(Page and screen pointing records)
------
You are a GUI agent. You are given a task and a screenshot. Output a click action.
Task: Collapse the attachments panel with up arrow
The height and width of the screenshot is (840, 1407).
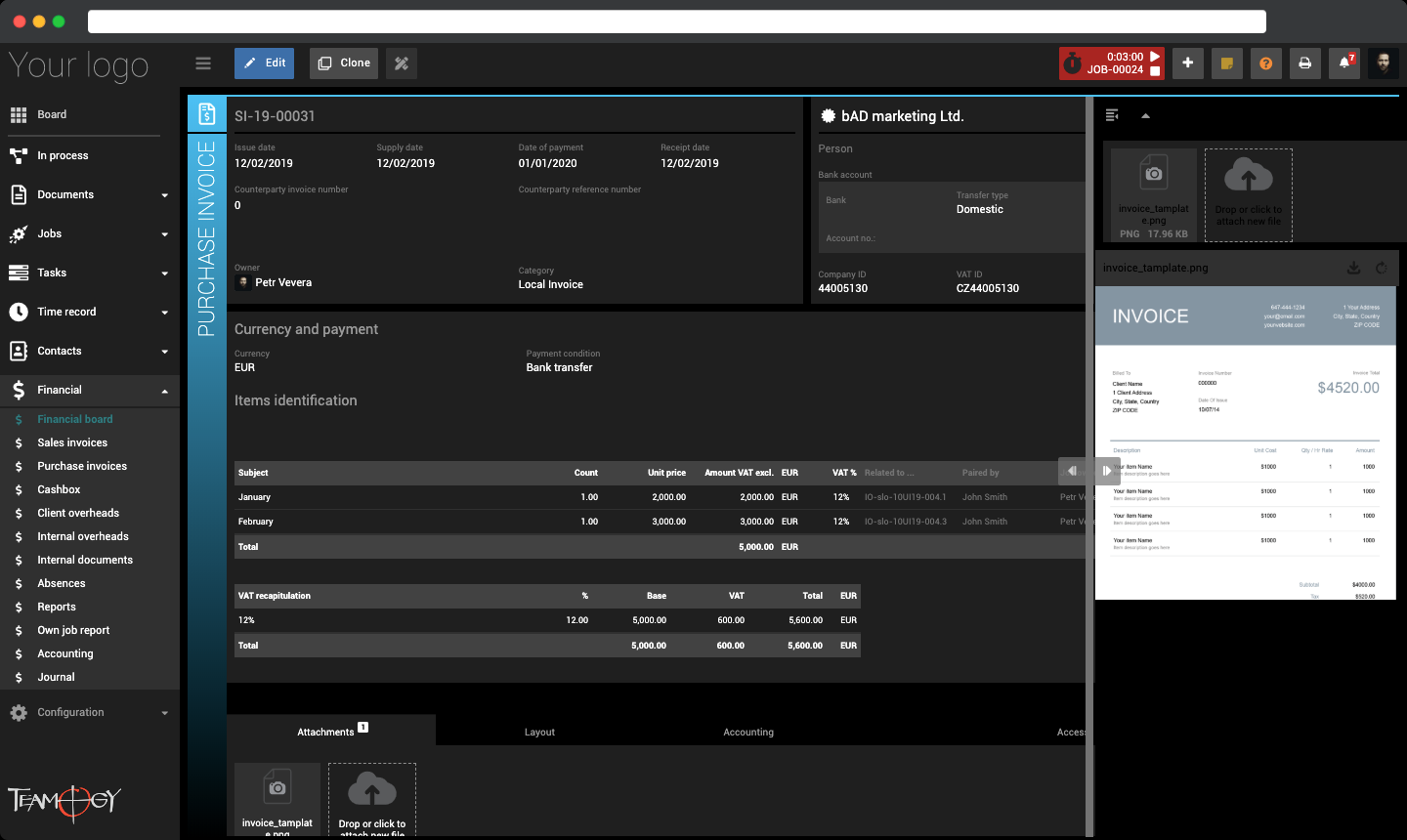click(x=1145, y=115)
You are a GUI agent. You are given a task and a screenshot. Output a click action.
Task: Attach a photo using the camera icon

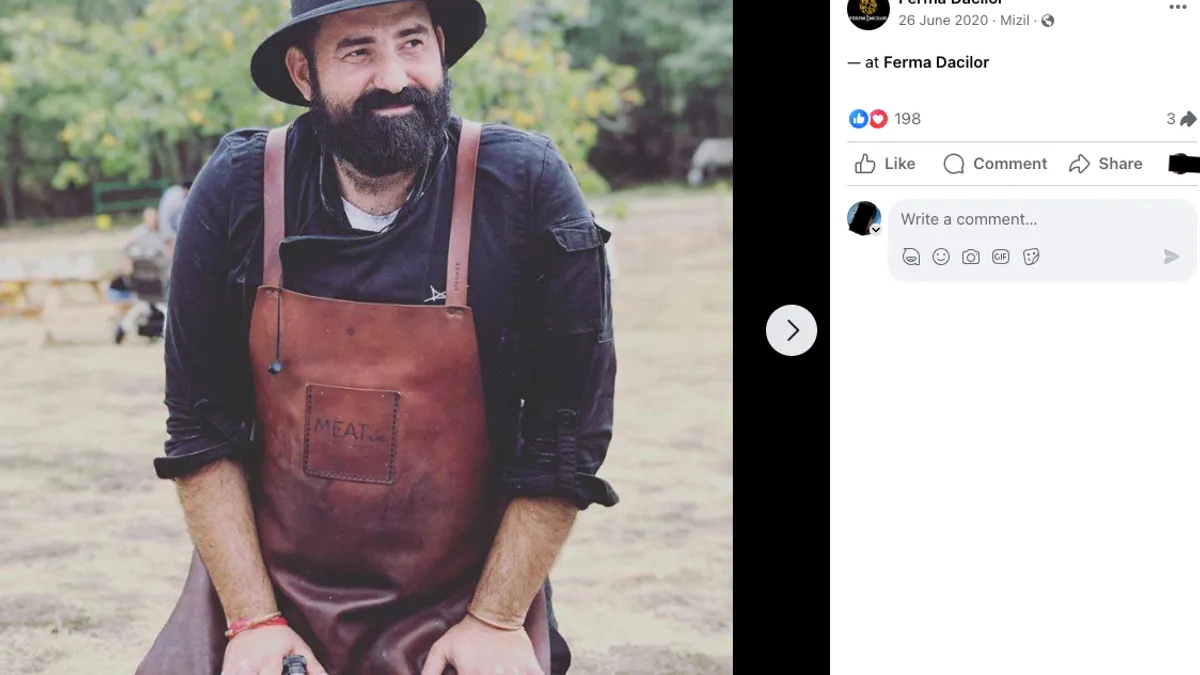click(x=971, y=257)
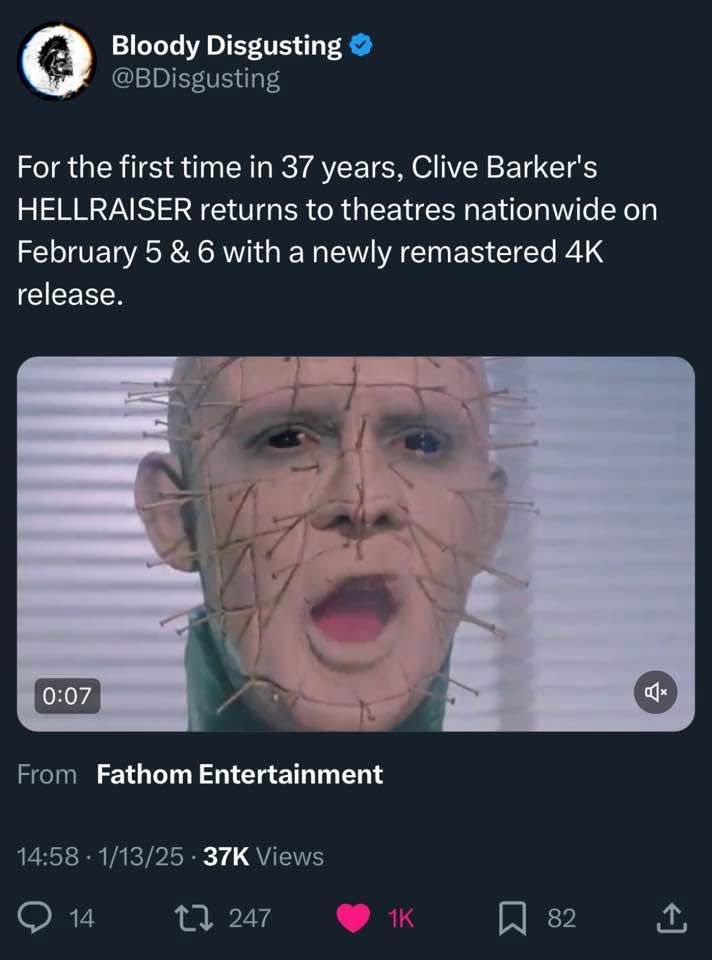The height and width of the screenshot is (960, 712).
Task: Click the 1K likes count
Action: point(402,918)
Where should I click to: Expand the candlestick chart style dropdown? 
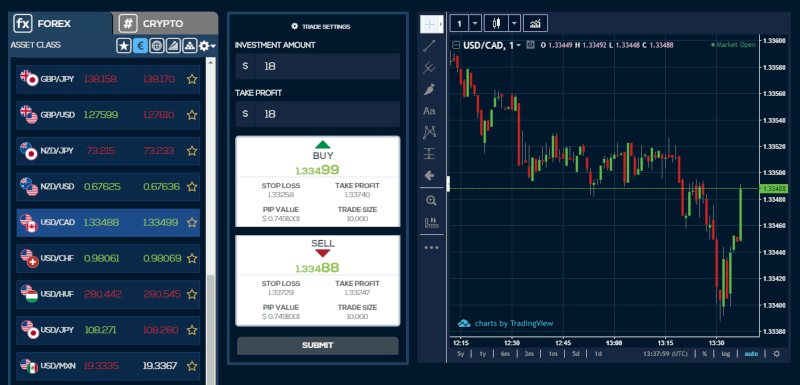click(514, 23)
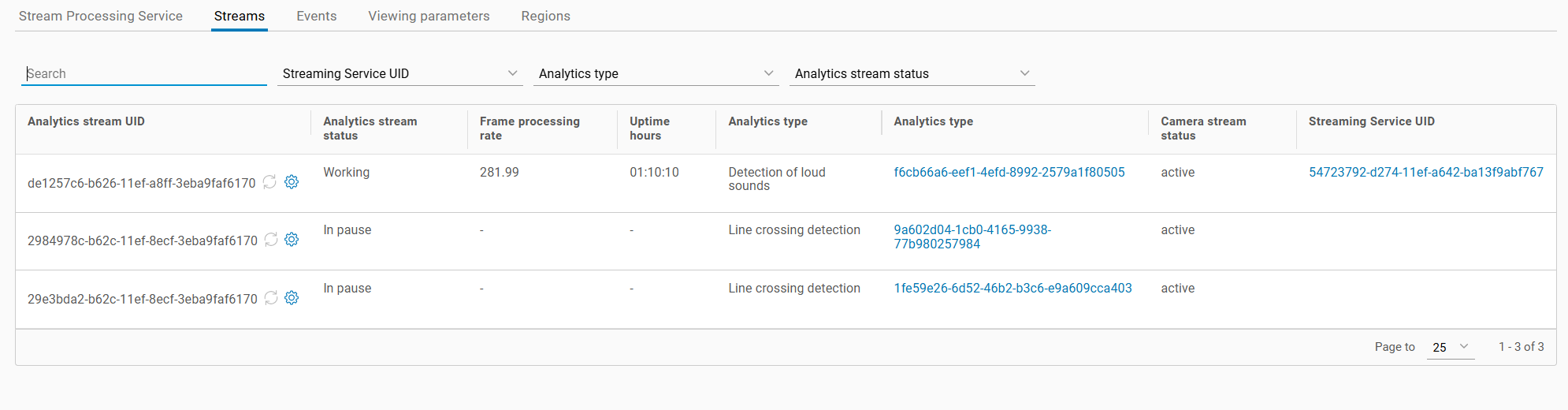Screen dimensions: 1568x410
Task: Focus the Search input field
Action: point(144,73)
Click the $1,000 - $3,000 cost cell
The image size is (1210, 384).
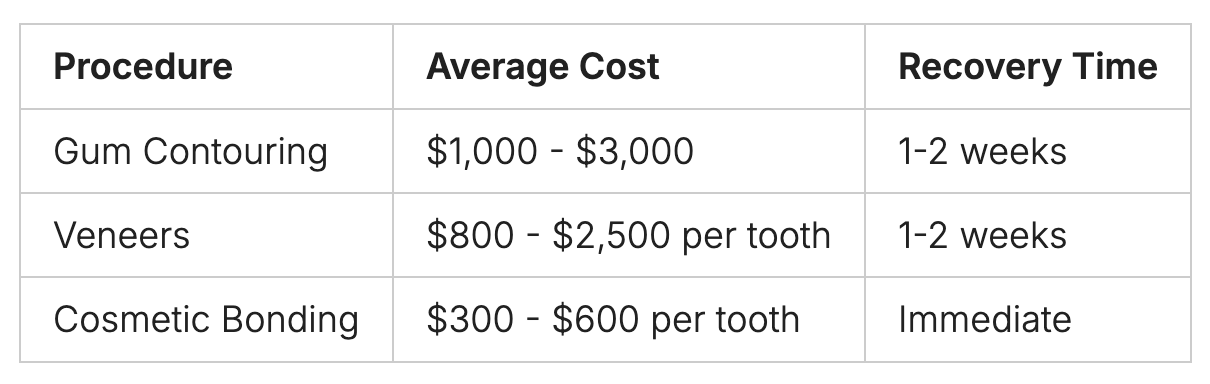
------
■ Goal of the exercise: Rescale everything from the start of the records down to the line containing "click(x=1145, y=115)", both ends included, writing those lines out again with their requests. Multiply every coordinate in the answers by 1.4, round to whole numbers with halves going up, and leave the pictures out of your answer.

■ Output below:
You are a GUI agent. You are given a task and a screenshot. Output a click action.
Task: Collapse the attachments panel with up arrow
The height and width of the screenshot is (840, 1407).
click(x=1603, y=161)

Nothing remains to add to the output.